◆ Job
Select each line below that contains the string "click". The match is case-sensitive.

◆ Excerpted records
▼

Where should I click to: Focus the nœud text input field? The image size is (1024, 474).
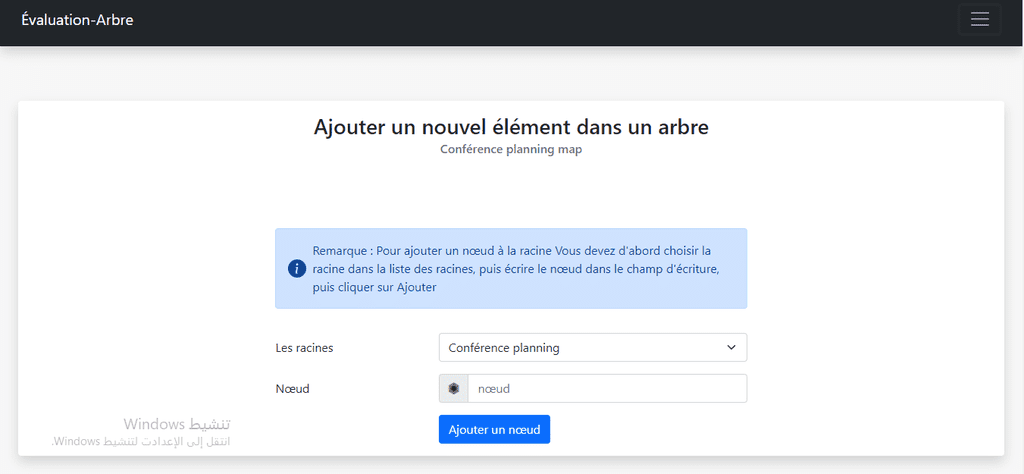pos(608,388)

▲
▼

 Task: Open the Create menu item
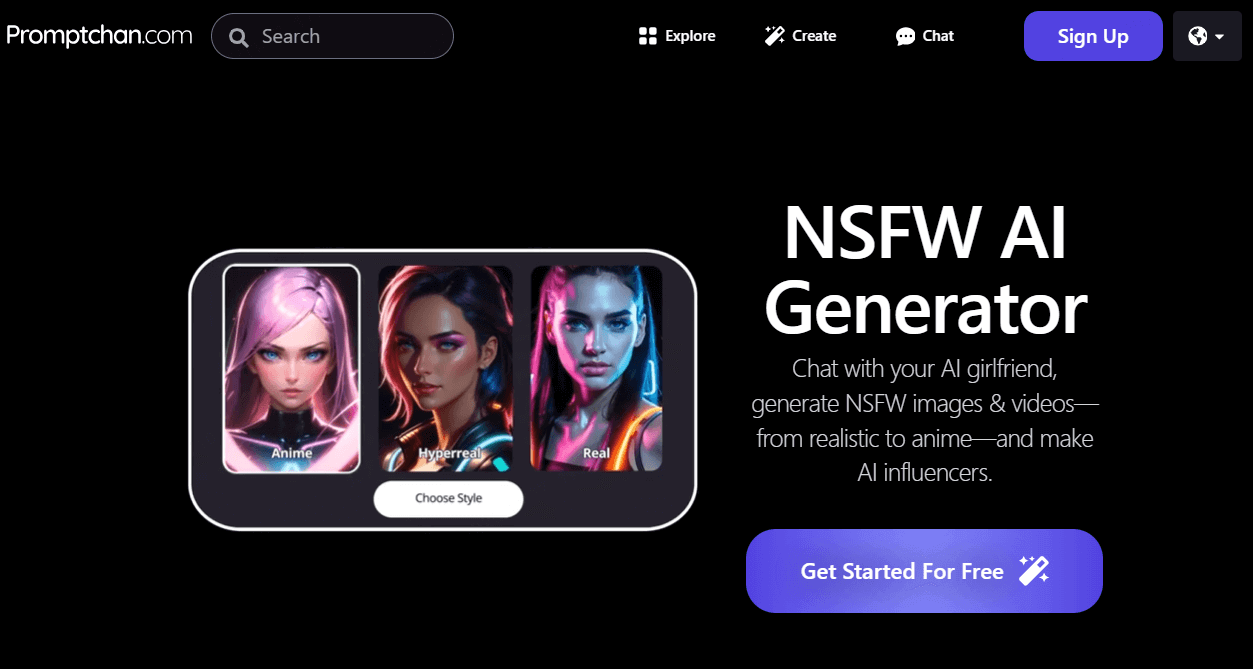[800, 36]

▲
▼

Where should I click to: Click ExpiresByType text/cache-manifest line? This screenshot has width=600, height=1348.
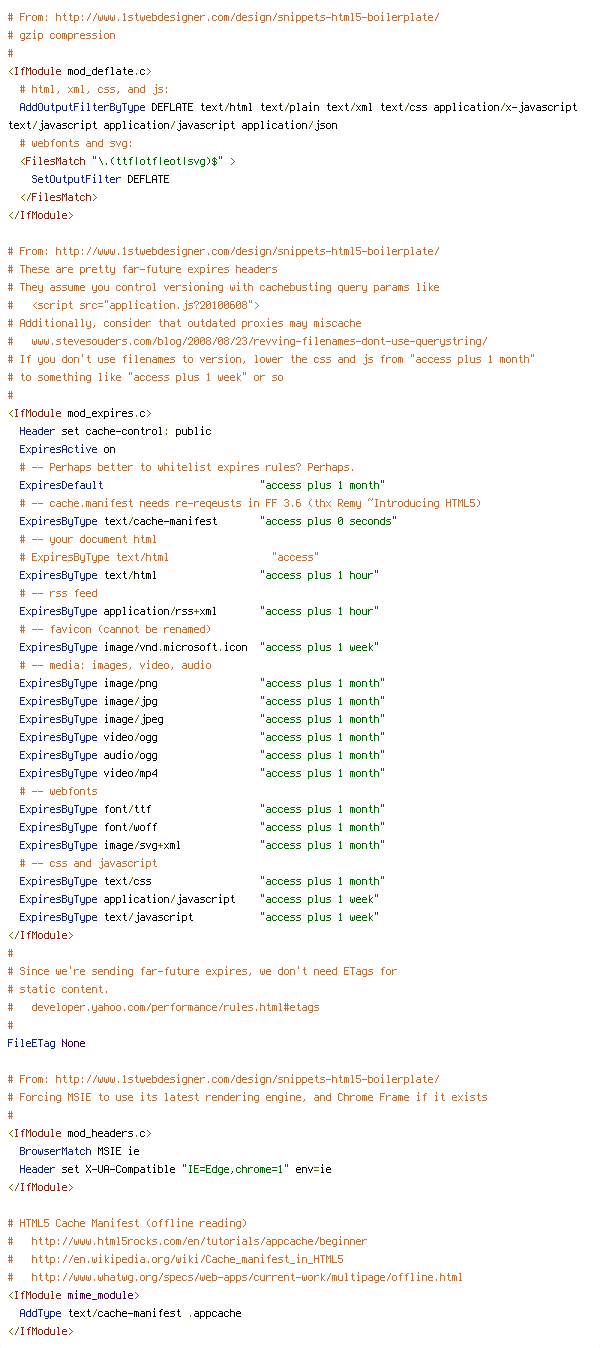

▲

◆ The solution
Where should I click to: Focus the nœud text input field? The image size is (1024, 474).
Where should I click to: Click ExpiresByType text/cache-manifest line? This screenshot has width=600, height=1348.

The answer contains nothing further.